La voz de la mamá de Analía sonaba cansada. Si su hija no se hubiera levantado tan temprano podría haber dormido más. Los sábados eran su día de descanso. Amaba a su niña pero sobre fin de año el amor se escondía. Tanto cierre le cerraba el corazón, la volvía impermeable. No podía recordar su propia emoción. Ni quería. El corazón pétreo la había ayudado a sobrevivir. A los golpes, al miedo, al silencio. La música de su recuerdo era disonante. Por eso ella misma se ocupó personalmente de la banda sonora de su hija, le llenó los oídos de acordes cálidos.
Minutos antes de la presentación el aire era escaso. Los ventiladores parecían adorno. En ese lugar se privilegiaba el sonido, no el aire. El espacio reducido del aula de canto no ayudaba. Una señora sacaba fotos con el teléfono. Su cuerpo grueso se paseaba entre las sillas plásticas con destreza. Desde el escenario su hija, objeto de aquellas fotografías, no lograba conciliar el arcoiris de colores de su cara. Analía, a su lado la sostenía con la mirada. Juntas dieron un paso al frente, giraron su cuerpo esperando la señal del docente, y cantaron a dos voces con dolorosa concentración.
En el banquito que le había tocado en suerte la madre de Analía carraspeó suave.

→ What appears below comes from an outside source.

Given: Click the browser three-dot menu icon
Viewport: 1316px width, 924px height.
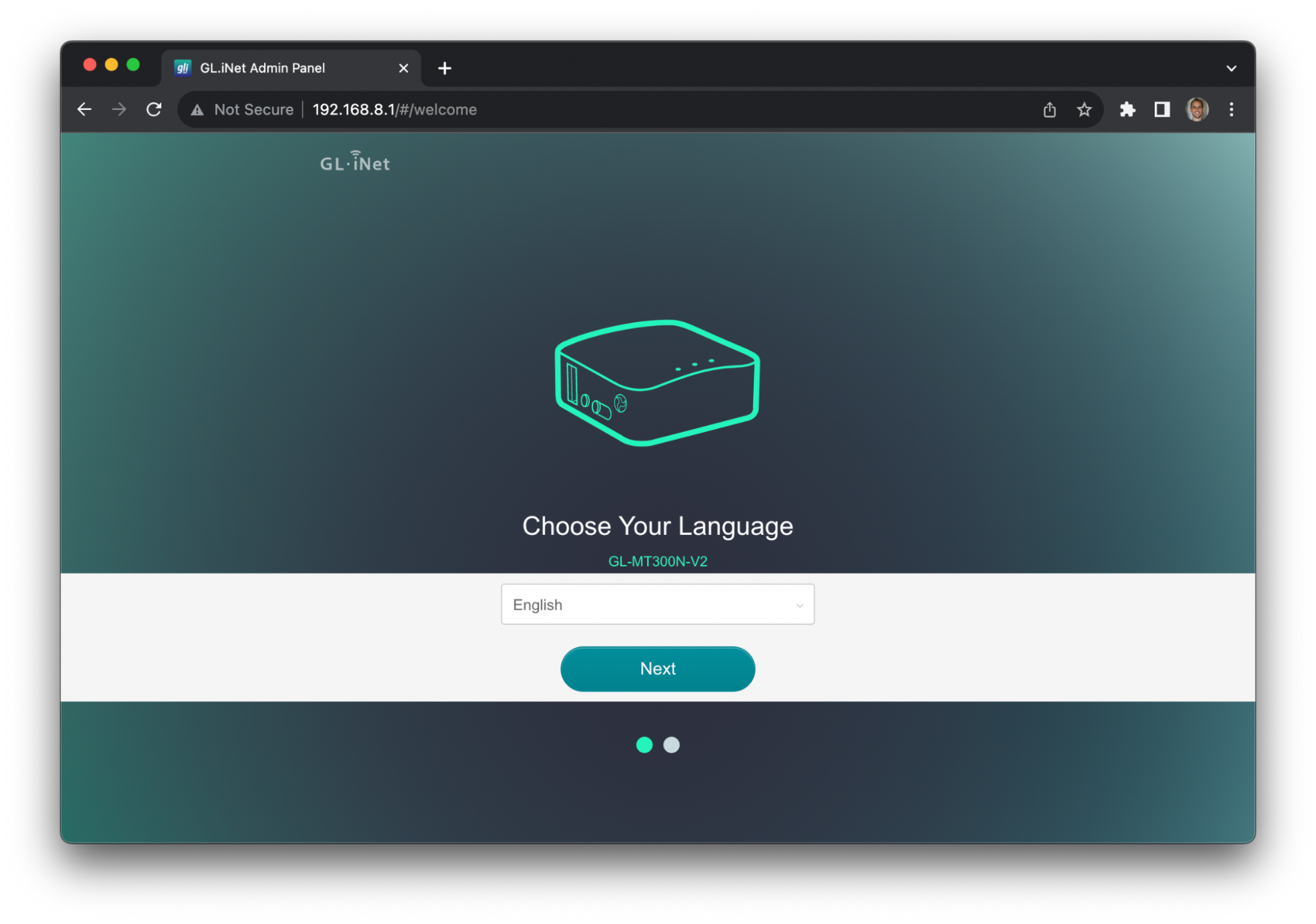Looking at the screenshot, I should point(1231,108).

Alguna cosa molesta se le atoraba en la garganta, no la dejaba respirar. Se veía dulce su niña, sonaba bien. Su voz era suave pero entonada, los ojos le brillaban. Inspiraba aire y expiraba una melodía arrulladora. Ella, en cambio, inspiraba en vano. Su corazón se aceleraba, el estómago se le contraía. Intentaba pero no podía. Se imaginó ahogada antes de que terminara la canción inaugural. Concentrada en respirar se entregó a las voces como sí fueran un tubo de oxígeno. Las pequeñas concluyeron la canción, la señora de las fotos aplaudió de pie, el resto acompañó bostezando. Cada uno iba a ver a su propio vástago, no al ajeno. Todavía sin lograr inhalar aplaudió quedo, y pensó en salir un rato, hasta que su hija volviera a cantar.

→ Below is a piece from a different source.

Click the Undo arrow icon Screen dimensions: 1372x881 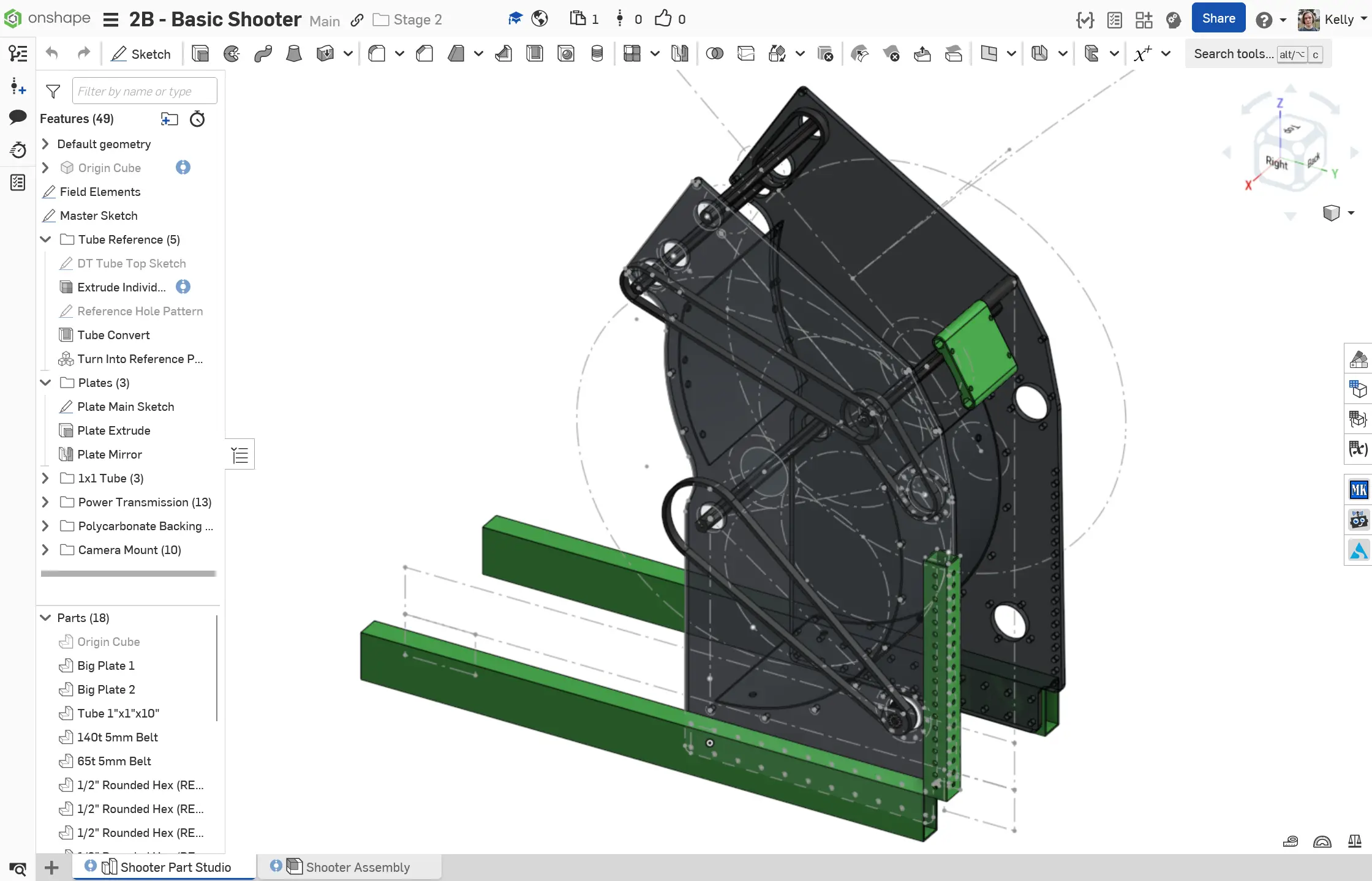[52, 54]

Pero tras el aplauso a desgano, la niña multicolor retrocedió un paso y dejó a Analía sola en el frente. No habría forma de ganar la calle. La inmersión continuaba. Creyendo morir ahogada vio a su pequeña cantante abrir  la boca para inspirar, al mismo tiempo que el pianista marcaba el primer acorde. Un reflejo la llevó a imitar el gesto, y duplicó el esfuerzo. Intento vano, su garganta era una piedra por la que no pasaba aire alguno. La vocecita de Analía subió suave, imperceptible, perseguida por el piano, doblegada por la mirada del docente, sostenida por el aliento ajeno. Cantaba con su propia voz y con el aire de su madre, que se retorcía en la platea. La melodía levaba, sostenía la impaciencia de su auditorio, quebraba, laceraba, multiplicaba la fuerza de la niña que pulió la piedra que atragantaba a su madre. La mujer  por fin pudo entonces respirar un aire tan líquido como salado.